Claims in respect of any other amounts payable in respect of the Bonds will become void unless made within 10 years following the due date for payment thereof.
Purchase and Cancellation
Cancellation of any Bond represented by the Global Bond which is required by the Conditions to be cancelled will be effected by an appropriate entry in the register maintained in respect of the Bonds by or on behalf of the Paying, Transfer and Exchange Agent.
Exchange at the Option of the Holder
For so long as the Global Bond is held on behalf of any one or more of Euroclear, Clearstream, Luxembourg or any alternative clearing system, Exchange Rights (as defined in the Conditions) may be exercised as against the Issuer at any time during the Exchange Period, except as otherwise provided in the Conditions, by the presentation to or to the order of the Fiscal Agent of the Global Bond, together with one or more Exchange Notices duly completed by or on behalf of a holder of a book-entry interest, in accordance with the standard procedures for Euroclear and/or Clearstream, Luxembourg and/or any alternative clearing system (which may include notice being given on such accountholder’s instructions by Euroclear and/or Clearstream, Luxembourg and/or any alternative clearing system or any common depositary for them to the Fiscal Agent by electronic means) and in a form acceptable to Euroclear and/or Clearstream, Luxembourg and/or any alternative clearing system.
Exchange at the Option of the Issuer
Subject to the requirements of Euroclear, Clearstream, Luxembourg or any alternative clearing system, the options of the Issuer provided for in the Conditions shall be exercised by the Issuer giving notice to the Bondholders in accordance with the Conditions.

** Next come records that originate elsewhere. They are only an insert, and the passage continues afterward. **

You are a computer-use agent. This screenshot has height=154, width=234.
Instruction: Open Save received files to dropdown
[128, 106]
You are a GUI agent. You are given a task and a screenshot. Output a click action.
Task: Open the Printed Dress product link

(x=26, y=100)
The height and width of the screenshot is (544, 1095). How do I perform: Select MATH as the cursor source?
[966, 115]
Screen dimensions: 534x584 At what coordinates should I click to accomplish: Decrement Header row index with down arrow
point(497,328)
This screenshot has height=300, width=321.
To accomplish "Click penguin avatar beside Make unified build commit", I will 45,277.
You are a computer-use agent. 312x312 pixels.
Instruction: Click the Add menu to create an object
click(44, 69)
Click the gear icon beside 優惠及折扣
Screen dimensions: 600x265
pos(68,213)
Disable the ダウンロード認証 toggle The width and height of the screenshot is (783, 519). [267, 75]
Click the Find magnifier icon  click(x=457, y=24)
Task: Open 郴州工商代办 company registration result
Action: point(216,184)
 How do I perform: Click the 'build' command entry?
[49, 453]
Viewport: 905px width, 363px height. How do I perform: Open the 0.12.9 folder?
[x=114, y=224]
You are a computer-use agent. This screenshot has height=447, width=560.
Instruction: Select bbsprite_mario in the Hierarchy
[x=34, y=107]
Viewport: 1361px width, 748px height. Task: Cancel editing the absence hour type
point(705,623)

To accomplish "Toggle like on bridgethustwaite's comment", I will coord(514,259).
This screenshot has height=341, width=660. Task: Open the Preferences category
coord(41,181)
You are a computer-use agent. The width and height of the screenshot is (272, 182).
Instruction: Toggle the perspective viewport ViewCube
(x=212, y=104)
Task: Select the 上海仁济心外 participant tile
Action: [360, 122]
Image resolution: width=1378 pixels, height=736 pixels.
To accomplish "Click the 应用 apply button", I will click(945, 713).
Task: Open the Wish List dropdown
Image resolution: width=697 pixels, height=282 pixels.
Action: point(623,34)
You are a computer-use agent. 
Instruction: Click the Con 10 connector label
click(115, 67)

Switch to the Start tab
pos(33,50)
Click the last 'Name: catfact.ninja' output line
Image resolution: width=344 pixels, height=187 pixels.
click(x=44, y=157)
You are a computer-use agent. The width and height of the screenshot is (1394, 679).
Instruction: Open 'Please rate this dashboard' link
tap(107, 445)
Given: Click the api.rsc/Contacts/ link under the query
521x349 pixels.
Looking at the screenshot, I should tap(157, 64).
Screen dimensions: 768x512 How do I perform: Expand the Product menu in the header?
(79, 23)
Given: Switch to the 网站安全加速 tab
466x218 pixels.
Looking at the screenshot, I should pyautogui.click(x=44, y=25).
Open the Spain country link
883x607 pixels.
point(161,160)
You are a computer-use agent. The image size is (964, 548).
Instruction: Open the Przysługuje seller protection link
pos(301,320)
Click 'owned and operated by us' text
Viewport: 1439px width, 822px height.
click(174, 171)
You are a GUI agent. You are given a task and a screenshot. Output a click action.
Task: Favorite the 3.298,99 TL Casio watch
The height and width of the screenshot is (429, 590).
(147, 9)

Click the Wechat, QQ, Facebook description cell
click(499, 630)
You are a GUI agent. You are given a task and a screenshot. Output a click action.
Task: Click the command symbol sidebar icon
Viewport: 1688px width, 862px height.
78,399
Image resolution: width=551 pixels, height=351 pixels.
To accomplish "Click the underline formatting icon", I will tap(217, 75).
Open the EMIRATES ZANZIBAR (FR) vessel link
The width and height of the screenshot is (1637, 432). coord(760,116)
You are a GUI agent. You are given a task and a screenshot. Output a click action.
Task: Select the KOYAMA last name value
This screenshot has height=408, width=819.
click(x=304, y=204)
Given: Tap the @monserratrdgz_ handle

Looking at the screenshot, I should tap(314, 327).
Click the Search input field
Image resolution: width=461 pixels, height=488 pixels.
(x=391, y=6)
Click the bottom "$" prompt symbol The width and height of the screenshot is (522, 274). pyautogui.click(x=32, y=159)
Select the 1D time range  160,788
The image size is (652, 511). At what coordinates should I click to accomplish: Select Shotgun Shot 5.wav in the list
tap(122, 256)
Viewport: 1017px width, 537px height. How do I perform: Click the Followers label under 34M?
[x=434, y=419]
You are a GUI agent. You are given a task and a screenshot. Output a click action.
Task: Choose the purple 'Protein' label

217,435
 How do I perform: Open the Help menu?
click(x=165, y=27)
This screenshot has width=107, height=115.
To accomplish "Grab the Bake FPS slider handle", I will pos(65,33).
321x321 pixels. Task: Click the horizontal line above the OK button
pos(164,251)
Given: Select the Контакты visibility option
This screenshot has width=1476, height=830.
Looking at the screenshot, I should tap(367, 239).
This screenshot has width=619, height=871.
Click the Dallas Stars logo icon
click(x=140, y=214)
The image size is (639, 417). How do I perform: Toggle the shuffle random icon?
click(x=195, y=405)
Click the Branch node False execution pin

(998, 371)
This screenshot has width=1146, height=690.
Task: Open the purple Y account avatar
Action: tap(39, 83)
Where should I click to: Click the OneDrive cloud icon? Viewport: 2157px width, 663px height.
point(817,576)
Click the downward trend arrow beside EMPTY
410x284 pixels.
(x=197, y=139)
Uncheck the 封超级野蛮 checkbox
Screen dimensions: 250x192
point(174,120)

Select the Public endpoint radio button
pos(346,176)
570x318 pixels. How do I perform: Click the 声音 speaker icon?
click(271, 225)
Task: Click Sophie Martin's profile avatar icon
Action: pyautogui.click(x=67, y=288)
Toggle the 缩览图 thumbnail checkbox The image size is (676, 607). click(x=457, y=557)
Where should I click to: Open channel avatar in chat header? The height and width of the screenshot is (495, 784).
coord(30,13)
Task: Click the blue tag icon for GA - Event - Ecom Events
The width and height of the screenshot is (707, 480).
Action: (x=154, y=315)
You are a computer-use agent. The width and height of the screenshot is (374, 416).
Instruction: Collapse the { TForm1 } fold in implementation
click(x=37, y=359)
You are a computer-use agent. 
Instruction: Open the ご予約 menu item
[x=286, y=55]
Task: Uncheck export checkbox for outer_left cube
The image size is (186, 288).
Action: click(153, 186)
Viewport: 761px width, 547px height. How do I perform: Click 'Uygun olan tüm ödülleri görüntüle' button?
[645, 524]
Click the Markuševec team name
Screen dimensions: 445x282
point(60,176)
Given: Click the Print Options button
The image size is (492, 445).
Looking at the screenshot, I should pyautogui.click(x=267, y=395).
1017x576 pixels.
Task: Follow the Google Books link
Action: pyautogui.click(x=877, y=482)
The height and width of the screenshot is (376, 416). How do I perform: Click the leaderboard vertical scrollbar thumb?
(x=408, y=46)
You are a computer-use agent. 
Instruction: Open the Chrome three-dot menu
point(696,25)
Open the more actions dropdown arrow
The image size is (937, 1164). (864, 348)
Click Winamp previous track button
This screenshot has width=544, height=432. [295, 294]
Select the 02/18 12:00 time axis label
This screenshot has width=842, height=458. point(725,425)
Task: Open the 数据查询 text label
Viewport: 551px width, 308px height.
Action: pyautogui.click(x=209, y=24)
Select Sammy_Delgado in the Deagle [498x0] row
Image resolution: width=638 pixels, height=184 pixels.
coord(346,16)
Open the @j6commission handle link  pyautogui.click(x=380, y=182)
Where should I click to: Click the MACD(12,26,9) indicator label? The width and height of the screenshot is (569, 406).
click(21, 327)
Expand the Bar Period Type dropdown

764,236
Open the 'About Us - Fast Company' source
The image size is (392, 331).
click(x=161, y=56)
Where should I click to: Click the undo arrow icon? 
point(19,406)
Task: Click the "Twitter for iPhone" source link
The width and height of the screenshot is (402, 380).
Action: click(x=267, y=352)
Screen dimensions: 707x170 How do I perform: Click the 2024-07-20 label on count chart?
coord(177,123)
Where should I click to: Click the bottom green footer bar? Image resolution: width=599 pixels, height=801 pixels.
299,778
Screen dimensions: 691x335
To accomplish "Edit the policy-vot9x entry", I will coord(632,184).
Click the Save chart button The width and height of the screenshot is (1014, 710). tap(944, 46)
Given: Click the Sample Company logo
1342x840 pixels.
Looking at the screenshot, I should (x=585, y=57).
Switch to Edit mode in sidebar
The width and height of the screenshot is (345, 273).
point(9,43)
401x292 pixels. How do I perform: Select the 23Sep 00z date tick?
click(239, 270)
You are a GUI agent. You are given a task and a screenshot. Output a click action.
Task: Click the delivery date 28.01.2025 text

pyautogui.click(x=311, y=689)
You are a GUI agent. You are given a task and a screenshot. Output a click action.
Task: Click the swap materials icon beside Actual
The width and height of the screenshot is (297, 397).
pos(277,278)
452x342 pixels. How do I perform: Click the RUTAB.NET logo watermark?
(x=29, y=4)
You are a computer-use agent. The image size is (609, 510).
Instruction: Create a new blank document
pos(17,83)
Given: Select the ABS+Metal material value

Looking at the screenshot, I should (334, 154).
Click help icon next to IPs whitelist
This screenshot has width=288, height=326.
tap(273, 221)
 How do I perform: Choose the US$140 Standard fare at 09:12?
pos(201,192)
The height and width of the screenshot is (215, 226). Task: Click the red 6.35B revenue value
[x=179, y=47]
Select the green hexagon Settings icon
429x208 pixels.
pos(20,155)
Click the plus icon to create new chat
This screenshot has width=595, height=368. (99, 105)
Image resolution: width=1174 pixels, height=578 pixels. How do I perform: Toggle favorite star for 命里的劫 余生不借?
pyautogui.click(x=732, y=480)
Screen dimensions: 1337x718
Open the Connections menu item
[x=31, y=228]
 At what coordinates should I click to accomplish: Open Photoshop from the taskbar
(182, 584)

The following legend appears on the Global Bonds and will appear on any definitive Bonds which have an original maturity of more than one year and on all interest coupons relating to such Bonds:
"THE BONDS REPRESENTED BY THIS CERTIFICATE HAVE NOT BEEN REGISTERED UNDER THE U.S. SECURITIES ACT OF 1933, AS AMENDED (THE “SECURITIES ACT”) OR WITH ANY SECURITIES REGULATORY AUTHORITY OF ANY STATE OR OTHER JURISDICTION OF THE UNITED STATES AND MAY NOT BE OFFERED, SOLD, PLEDGED OR OTHERWISE TRANSFERRED UNDER THE SECURITIES ACT EXCEPT IN AN OFFSHORE TRANSACTION IN ACCORDANCE WITH RULE 903 OR RULE 904 OF REGULATION S UNDER THE SECURITIES ACT."
Bonds which are represented by a Global Bond will only be transferable in accordance with the rules and procedures for the time being of Euroclear or Clearstream, Luxembourg, as the case may be.